As noted above, there was much more emphasis on religious observances than would be found in an ordinary secondary school, but there was also a full programme of classes, plenty of sport available, and picnics that involved long walks to Maldon or Appin or Pheasants Nest or up the Razorback Range, especially on special feast days and during the holidays.
The Church’s more important feast days provided opportunities for special holidays, with silence at meals relaxed, set study waived in favour of free reading in the library, more free time, sporting fixtures, perhaps a concert for the superior’s or prefect’s feast day. Some of the priests who were prefect of the school in later years were Frs Drake, Kevin English, Littleton and Connolly.

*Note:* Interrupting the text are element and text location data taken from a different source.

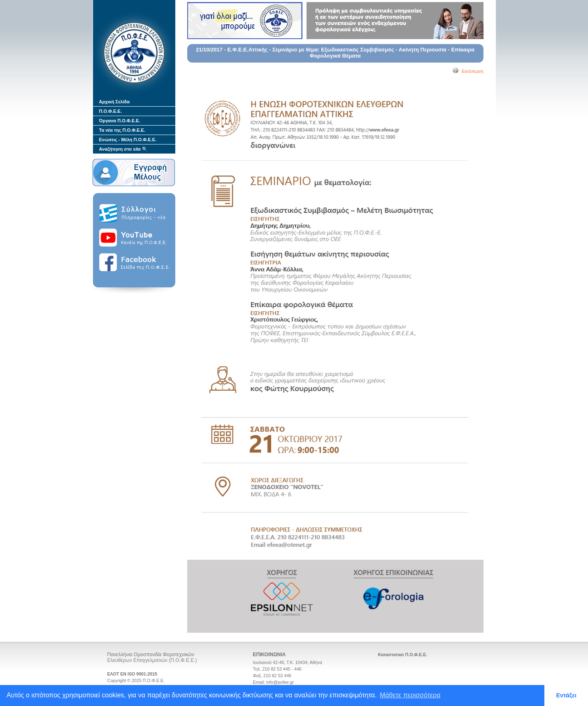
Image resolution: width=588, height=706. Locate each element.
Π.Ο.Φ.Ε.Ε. (110, 111)
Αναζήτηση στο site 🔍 (123, 149)
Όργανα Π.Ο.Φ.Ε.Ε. (120, 121)
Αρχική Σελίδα (114, 102)
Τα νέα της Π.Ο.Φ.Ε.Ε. (122, 130)
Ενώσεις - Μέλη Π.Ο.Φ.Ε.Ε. (128, 140)
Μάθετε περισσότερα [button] (410, 695)
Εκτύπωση (467, 71)
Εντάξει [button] (566, 695)
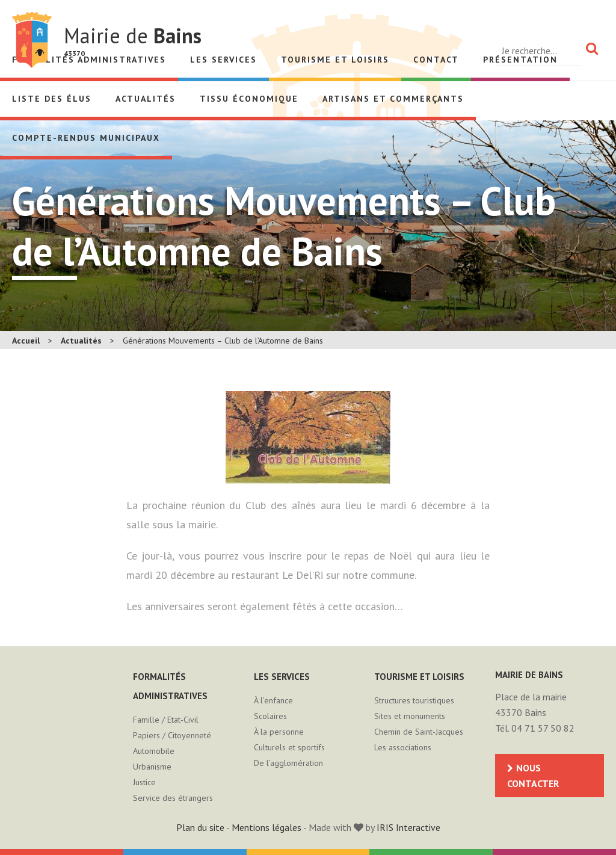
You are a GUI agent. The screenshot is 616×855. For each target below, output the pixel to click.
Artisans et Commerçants (393, 99)
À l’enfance (273, 700)
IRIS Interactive (408, 827)
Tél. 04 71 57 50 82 (535, 728)
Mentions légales (266, 827)
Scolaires (270, 716)
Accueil (26, 341)
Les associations (402, 747)
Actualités (146, 99)
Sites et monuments (410, 716)
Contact (436, 60)
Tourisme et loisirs (335, 60)
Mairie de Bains (32, 40)
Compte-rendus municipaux (86, 138)
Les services (223, 60)
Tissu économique (249, 99)
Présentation (520, 60)
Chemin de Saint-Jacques (419, 732)
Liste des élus (52, 99)
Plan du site (200, 827)
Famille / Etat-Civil (165, 720)
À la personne (279, 732)
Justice (144, 782)
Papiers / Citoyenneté (172, 735)
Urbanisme (152, 767)
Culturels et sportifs (289, 747)
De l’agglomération (288, 763)
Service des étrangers (173, 798)
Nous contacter (533, 776)
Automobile (153, 751)
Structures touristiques (414, 700)
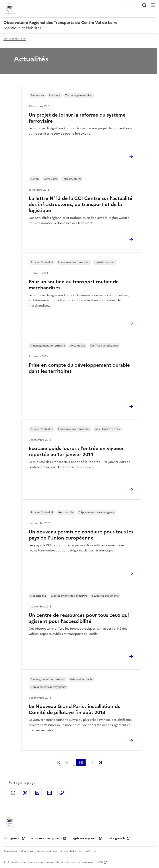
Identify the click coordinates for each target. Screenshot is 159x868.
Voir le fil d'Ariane (14, 38)
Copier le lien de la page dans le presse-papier (62, 793)
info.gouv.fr (12, 838)
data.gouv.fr (117, 838)
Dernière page (100, 763)
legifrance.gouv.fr (85, 838)
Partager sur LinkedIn (37, 793)
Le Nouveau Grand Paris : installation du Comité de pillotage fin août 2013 (74, 709)
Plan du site (10, 851)
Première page (59, 763)
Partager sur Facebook (13, 793)
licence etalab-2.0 (92, 862)
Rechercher (144, 5)
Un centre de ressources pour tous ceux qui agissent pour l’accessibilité (78, 618)
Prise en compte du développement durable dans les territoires (79, 368)
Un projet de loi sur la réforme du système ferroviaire (77, 118)
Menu (153, 5)
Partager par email (50, 793)
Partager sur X (25, 793)
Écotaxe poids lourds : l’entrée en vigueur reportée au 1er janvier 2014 (76, 452)
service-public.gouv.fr (46, 838)
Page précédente (67, 763)
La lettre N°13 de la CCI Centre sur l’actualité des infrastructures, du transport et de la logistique (81, 204)
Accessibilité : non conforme (78, 851)
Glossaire (27, 851)
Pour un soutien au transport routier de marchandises (74, 285)
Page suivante (92, 763)
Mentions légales (47, 851)
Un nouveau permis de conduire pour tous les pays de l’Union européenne (81, 535)
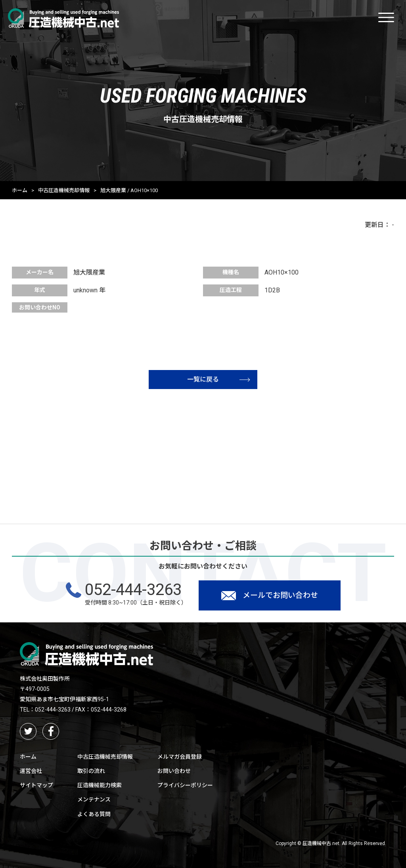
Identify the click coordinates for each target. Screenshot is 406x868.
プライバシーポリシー (185, 785)
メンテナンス (94, 799)
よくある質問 (94, 814)
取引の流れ (91, 771)
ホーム (19, 190)
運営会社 (31, 771)
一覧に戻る (218, 379)
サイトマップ (36, 785)
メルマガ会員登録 (180, 757)
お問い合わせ (174, 771)
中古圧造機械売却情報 (64, 190)
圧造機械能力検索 (100, 785)
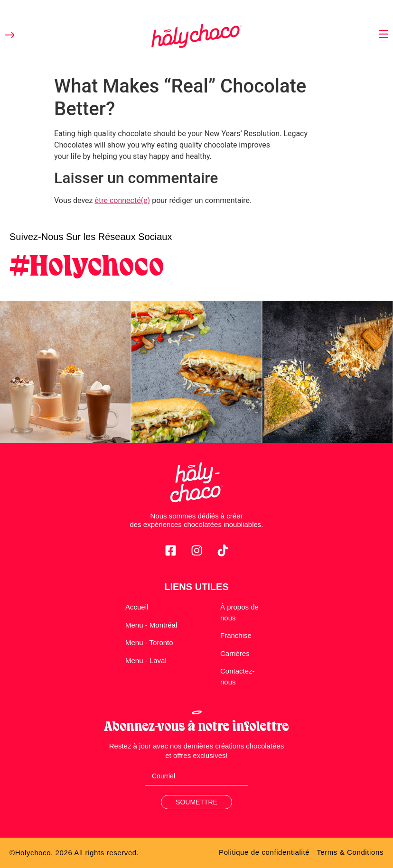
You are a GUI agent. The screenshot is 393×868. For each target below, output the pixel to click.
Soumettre (196, 802)
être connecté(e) (122, 200)
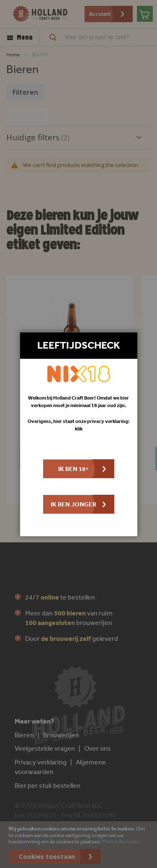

Fr J. F. McMahon was appointed superior of the Douglas Park community in 1954. He modernised the curriculum of the school, bringing it more into line with a normal Australian secondary school. The number of students was usually around fifty, but in 1958 there were seventy one. When the Superior General visited in 1962, he wondered if the modernisation had not gone too far, and called for a return to more strict discipline and the teaching of obedience. But already questions were being asked about the value of the school, or its relevance in Australia’s changing educational scene. A survey of alumni over ten years from 1935 showed that only about 20% continued to ordination. The increasing complexity of the school system made it more difficult for a small secondary school to perform well, and it was suggested that aspirants to the society could complete their education at one of the other MSC schools before entering the novitiate. The Apostolic School finally closed in 1966. There was some discussion about re opening, but the decision was taken not to do so.
Lay Brothers’ Formation
Young men intending to join the society as lay brothers had been coming to Douglas Park for their novitiate since 1913. There had been no comprehensive plan to train them in working skills or trades, though this was suggested from time to time. Of course some were already skilled in trades, or had learned skills from the older brothers. When accommodation was at a premium in the 1950s, the brothers built a new wing, the Brother’s Wing, which has since become the main accommodation for the community.
A plan for formal training of the brothers was finally devised in the 1960s, and a course of training to begin at the Brothers’ Training Centre was approved in July 1967.
They would have classes in religion, secular subjects and a range of basic skills during their novitiate years, then stay on for two years of technical training. The course commenced that August, but the scheme did not last very long; at the end of 1970 the brothers on the second year of the course were given other appointments, and the younger brothers had already been transferred to Croydon.
By the 1970s then, St Mary’s Towers had ceased to be the centre for training of aspirants to the MSC society, except for a novitiate in some years. The way was open for new uses for the buildings and grounds.